(Stored records)
• • •

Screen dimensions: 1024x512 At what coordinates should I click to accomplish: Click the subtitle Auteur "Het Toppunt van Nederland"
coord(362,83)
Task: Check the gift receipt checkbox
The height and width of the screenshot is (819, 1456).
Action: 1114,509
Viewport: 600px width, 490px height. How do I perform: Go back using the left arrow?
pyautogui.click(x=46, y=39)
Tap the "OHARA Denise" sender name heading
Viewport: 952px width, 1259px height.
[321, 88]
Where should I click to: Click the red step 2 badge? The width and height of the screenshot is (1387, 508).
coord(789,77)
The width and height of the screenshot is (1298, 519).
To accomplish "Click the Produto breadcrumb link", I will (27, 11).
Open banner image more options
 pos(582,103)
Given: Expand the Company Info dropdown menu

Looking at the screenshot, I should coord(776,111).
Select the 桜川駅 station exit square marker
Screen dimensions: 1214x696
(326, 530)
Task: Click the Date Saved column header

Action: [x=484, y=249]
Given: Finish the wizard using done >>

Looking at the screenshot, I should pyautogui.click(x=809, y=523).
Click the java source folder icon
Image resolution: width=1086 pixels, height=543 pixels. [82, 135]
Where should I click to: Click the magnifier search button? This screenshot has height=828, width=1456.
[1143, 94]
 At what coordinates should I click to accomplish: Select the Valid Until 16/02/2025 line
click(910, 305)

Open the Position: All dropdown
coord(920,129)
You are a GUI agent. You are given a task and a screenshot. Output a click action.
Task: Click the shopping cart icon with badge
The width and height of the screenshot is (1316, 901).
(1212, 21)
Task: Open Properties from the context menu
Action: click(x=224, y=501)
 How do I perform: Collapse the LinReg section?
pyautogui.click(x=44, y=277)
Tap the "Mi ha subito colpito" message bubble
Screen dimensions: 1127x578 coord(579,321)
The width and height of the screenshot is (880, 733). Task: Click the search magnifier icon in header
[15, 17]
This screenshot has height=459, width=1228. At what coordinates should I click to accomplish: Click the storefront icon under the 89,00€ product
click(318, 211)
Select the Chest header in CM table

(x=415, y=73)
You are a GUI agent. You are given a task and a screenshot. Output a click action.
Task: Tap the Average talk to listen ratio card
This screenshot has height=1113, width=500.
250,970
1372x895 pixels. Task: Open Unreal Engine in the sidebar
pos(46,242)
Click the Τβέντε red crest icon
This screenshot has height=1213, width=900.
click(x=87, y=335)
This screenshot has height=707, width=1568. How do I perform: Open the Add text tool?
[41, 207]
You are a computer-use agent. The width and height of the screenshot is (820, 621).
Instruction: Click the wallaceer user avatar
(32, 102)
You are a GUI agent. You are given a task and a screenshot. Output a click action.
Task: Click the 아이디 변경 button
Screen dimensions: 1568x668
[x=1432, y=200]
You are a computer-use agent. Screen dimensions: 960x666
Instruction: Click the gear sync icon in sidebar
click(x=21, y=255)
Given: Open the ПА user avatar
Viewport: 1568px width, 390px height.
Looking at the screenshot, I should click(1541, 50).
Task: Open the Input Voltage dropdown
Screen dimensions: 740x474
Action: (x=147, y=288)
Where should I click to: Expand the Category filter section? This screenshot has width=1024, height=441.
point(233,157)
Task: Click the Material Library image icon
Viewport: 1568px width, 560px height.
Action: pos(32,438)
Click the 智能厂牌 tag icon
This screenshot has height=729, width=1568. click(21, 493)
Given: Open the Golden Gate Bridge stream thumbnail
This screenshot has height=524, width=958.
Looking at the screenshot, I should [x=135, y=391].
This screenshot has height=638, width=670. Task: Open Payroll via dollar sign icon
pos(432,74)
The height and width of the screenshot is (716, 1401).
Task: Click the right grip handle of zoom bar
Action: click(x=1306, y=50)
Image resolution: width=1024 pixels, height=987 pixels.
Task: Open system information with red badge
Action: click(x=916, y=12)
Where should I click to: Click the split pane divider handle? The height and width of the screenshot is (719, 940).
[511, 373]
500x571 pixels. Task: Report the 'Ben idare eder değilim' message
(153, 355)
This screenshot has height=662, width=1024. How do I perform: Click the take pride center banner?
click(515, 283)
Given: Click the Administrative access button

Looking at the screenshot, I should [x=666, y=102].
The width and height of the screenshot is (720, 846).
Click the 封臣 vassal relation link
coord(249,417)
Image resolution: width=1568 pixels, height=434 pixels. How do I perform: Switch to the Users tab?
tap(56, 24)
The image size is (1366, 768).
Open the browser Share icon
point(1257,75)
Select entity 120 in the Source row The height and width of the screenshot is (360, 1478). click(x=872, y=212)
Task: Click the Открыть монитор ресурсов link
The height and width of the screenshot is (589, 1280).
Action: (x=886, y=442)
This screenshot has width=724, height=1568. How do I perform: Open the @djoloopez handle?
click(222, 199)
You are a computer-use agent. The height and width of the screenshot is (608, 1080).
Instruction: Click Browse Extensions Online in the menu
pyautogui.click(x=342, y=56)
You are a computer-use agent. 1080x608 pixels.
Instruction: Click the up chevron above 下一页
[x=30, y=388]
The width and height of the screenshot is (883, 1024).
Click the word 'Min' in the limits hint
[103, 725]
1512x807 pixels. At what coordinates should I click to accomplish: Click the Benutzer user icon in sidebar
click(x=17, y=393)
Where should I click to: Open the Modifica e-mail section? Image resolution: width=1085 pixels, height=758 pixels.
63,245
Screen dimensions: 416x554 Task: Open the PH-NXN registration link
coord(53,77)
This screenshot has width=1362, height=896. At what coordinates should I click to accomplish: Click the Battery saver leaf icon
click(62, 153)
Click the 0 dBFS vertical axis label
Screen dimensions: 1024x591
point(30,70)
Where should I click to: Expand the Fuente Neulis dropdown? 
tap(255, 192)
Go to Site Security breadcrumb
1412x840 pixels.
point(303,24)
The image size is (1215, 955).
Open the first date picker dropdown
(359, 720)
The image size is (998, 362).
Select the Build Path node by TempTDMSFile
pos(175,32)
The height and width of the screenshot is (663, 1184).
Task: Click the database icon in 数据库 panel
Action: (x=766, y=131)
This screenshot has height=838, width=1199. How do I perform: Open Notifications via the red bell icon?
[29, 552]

• • •

For this exercise, output the records in full, exactly.

TASK RESULT
Screen dimensions: 1024x512 At what coordinates should I click to accomplish: Click the subtitle Auteur "Het Toppunt van Nederland"
coord(362,83)
Task: Check the gift receipt checkbox
The height and width of the screenshot is (819, 1456).
Action: 1114,509
Viewport: 600px width, 490px height. How do I perform: Go back using the left arrow?
pyautogui.click(x=46, y=39)
Tap the "OHARA Denise" sender name heading
Viewport: 952px width, 1259px height.
[321, 88]
Where should I click to: Click the red step 2 badge? The width and height of the screenshot is (1387, 508).
coord(789,77)
The width and height of the screenshot is (1298, 519).
To accomplish "Click the Produto breadcrumb link", I will (27, 11).
Open banner image more options
 pos(582,103)
Given: Expand the Company Info dropdown menu

Looking at the screenshot, I should coord(776,111).
Select the 桜川駅 station exit square marker
Screen dimensions: 1214x696
(326, 530)
Task: Click the Date Saved column header

Action: [x=484, y=249]
Given: Finish the wizard using done >>

Looking at the screenshot, I should pyautogui.click(x=809, y=523).
Click the java source folder icon
Image resolution: width=1086 pixels, height=543 pixels. [82, 135]
Where should I click to: Click the magnifier search button? This screenshot has height=828, width=1456.
[1143, 94]
 At what coordinates should I click to accomplish: Select the Valid Until 16/02/2025 line
click(910, 305)

Open the Position: All dropdown
coord(920,129)
You are a GUI agent. You are given a task and a screenshot. Output a click action.
Task: Click the shopping cart icon with badge
The width and height of the screenshot is (1316, 901).
(1212, 21)
Task: Open Properties from the context menu
Action: click(x=224, y=501)
 How do I perform: Collapse the LinReg section?
pyautogui.click(x=44, y=277)
Tap the "Mi ha subito colpito" message bubble
Screen dimensions: 1127x578 coord(579,321)
The width and height of the screenshot is (880, 733). Task: Click the search magnifier icon in header
[15, 17]
This screenshot has height=459, width=1228. At what coordinates should I click to accomplish: Click the storefront icon under the 89,00€ product
click(318, 211)
Select the Chest header in CM table

(x=415, y=73)
You are a GUI agent. You are given a task and a screenshot. Output a click action.
Task: Tap the Average talk to listen ratio card
This screenshot has height=1113, width=500.
250,970
1372x895 pixels. Task: Open Unreal Engine in the sidebar
pos(46,242)
Click the Τβέντε red crest icon
This screenshot has height=1213, width=900.
click(x=87, y=335)
This screenshot has height=707, width=1568. How do I perform: Open the Add text tool?
[41, 207]
You are a computer-use agent. The width and height of the screenshot is (820, 621).
Instruction: Click the wallaceer user avatar
(32, 102)
You are a GUI agent. You are given a task and a screenshot. Output a click action.
Task: Click the 아이디 변경 button
Screen dimensions: 1568x668
[x=1432, y=200]
You are a computer-use agent. Screen dimensions: 960x666
Instruction: Click the gear sync icon in sidebar
click(x=21, y=255)
Given: Open the ПА user avatar
Viewport: 1568px width, 390px height.
Looking at the screenshot, I should click(1541, 50).
Task: Open the Input Voltage dropdown
Screen dimensions: 740x474
Action: (x=147, y=288)
Where should I click to: Expand the Category filter section? This screenshot has width=1024, height=441.
point(233,157)
Task: Click the Material Library image icon
Viewport: 1568px width, 560px height.
Action: pos(32,438)
Click the 智能厂牌 tag icon
This screenshot has height=729, width=1568. click(21, 493)
Given: Open the Golden Gate Bridge stream thumbnail
This screenshot has height=524, width=958.
Looking at the screenshot, I should [x=135, y=391].
This screenshot has height=638, width=670. Task: Open Payroll via dollar sign icon
pos(432,74)
The height and width of the screenshot is (716, 1401).
Task: Click the right grip handle of zoom bar
Action: click(x=1306, y=50)
Image resolution: width=1024 pixels, height=987 pixels.
Task: Open system information with red badge
Action: click(x=916, y=12)
Where should I click to: Click the split pane divider handle? The height and width of the screenshot is (719, 940).
[511, 373]
500x571 pixels. Task: Report the 'Ben idare eder değilim' message
(153, 355)
This screenshot has height=662, width=1024. How do I perform: Click the take pride center banner?
click(515, 283)
Given: Click the Administrative access button

Looking at the screenshot, I should [x=666, y=102].
The width and height of the screenshot is (720, 846).
Click the 封臣 vassal relation link
coord(249,417)
Image resolution: width=1568 pixels, height=434 pixels. How do I perform: Switch to the Users tab?
tap(56, 24)
The image size is (1366, 768).
Open the browser Share icon
point(1257,75)
Select entity 120 in the Source row The height and width of the screenshot is (360, 1478). click(x=872, y=212)
Task: Click the Открыть монитор ресурсов link
The height and width of the screenshot is (589, 1280).
Action: (x=886, y=442)
This screenshot has width=724, height=1568. How do I perform: Open the @djoloopez handle?
click(222, 199)
You are a computer-use agent. The height and width of the screenshot is (608, 1080).
Instruction: Click Browse Extensions Online in the menu
pyautogui.click(x=342, y=56)
You are a computer-use agent. 1080x608 pixels.
Instruction: Click the up chevron above 下一页
[x=30, y=388]
The width and height of the screenshot is (883, 1024).
Click the word 'Min' in the limits hint
[103, 725]
1512x807 pixels. At what coordinates should I click to accomplish: Click the Benutzer user icon in sidebar
click(x=17, y=393)
Where should I click to: Open the Modifica e-mail section? Image resolution: width=1085 pixels, height=758 pixels.
63,245
Screen dimensions: 416x554 Task: Open the PH-NXN registration link
coord(53,77)
This screenshot has width=1362, height=896. At what coordinates should I click to accomplish: Click the Battery saver leaf icon
click(62, 153)
Click the 0 dBFS vertical axis label
Screen dimensions: 1024x591
point(30,70)
Where should I click to: Expand the Fuente Neulis dropdown? 
tap(255, 192)
Go to Site Security breadcrumb
1412x840 pixels.
point(303,24)
The image size is (1215, 955).
Open the first date picker dropdown
(359, 720)
The image size is (998, 362).
Select the Build Path node by TempTDMSFile
pos(175,32)
The height and width of the screenshot is (663, 1184).
Task: Click the database icon in 数据库 panel
Action: (x=766, y=131)
This screenshot has height=838, width=1199. How do I perform: Open Notifications via the red bell icon?
[29, 552]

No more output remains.